** Opening AVAILABLE DATA block **
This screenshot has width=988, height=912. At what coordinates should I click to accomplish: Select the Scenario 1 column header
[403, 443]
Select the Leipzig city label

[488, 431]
** Closing AVAILABLE DATA block **
** Opening AVAILABLE DATA block **
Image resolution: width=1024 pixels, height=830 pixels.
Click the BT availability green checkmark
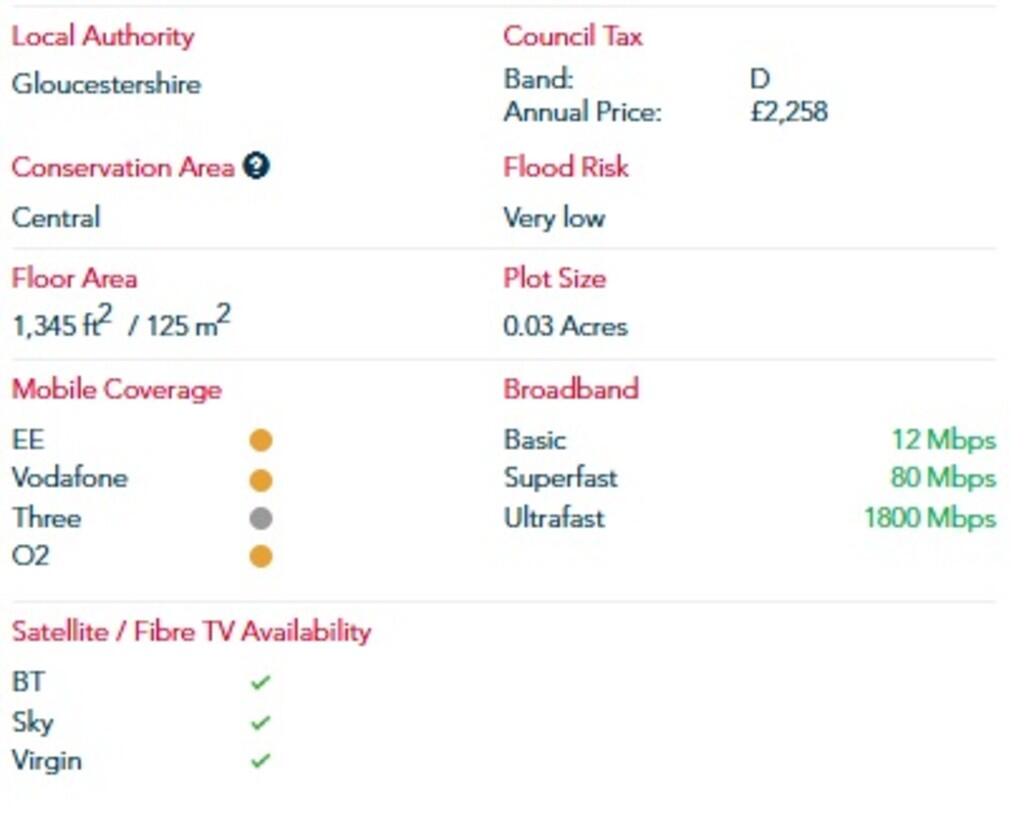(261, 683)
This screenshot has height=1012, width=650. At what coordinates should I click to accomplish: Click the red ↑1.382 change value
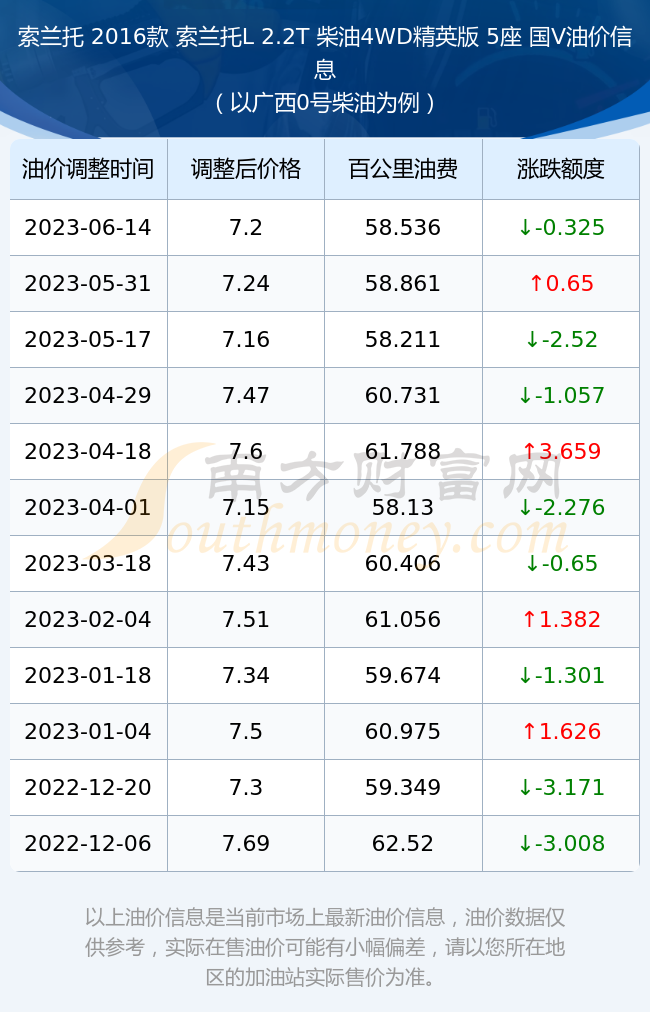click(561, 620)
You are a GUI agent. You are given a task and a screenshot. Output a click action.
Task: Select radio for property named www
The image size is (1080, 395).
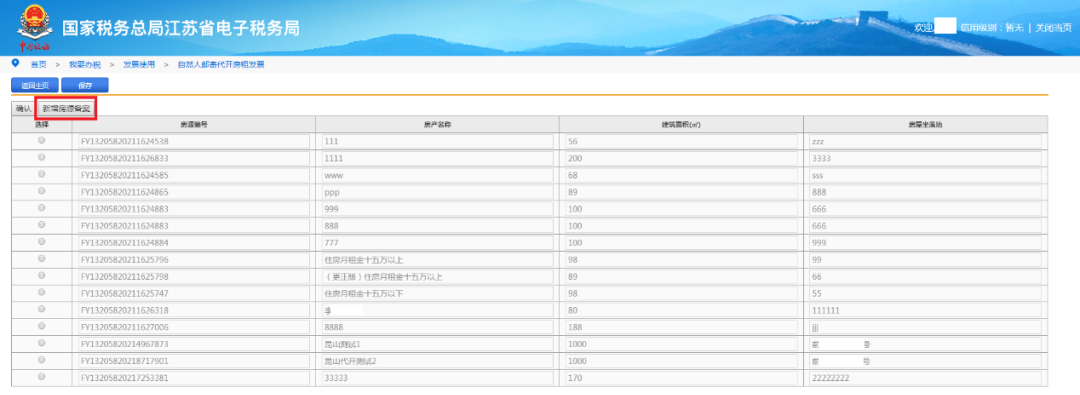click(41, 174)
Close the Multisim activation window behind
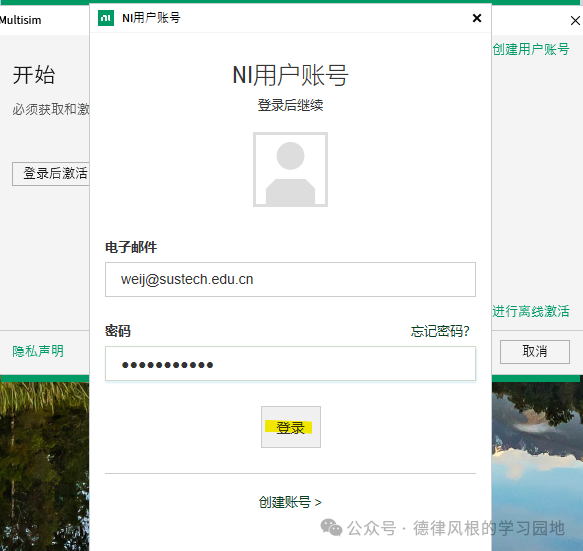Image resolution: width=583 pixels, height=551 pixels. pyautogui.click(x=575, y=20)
** Closing AVAILABLE DATA block **
## TASK TO CARRY OUT
In the entries above, find the line with "This screenshot has height=1012, width=650." and the line with "Task: Select radio for property named www". Write out exactly those two lines and every line between them, pictures excluded.

## TASK RESPONSE
This screenshot has height=1012, width=650. At what coordinates should I click to accomplish: Click the red ↑1.382 change value
click(561, 620)
You are a GUI agent. You are given a task and a screenshot. Output a click action.
Task: Select radio for property named www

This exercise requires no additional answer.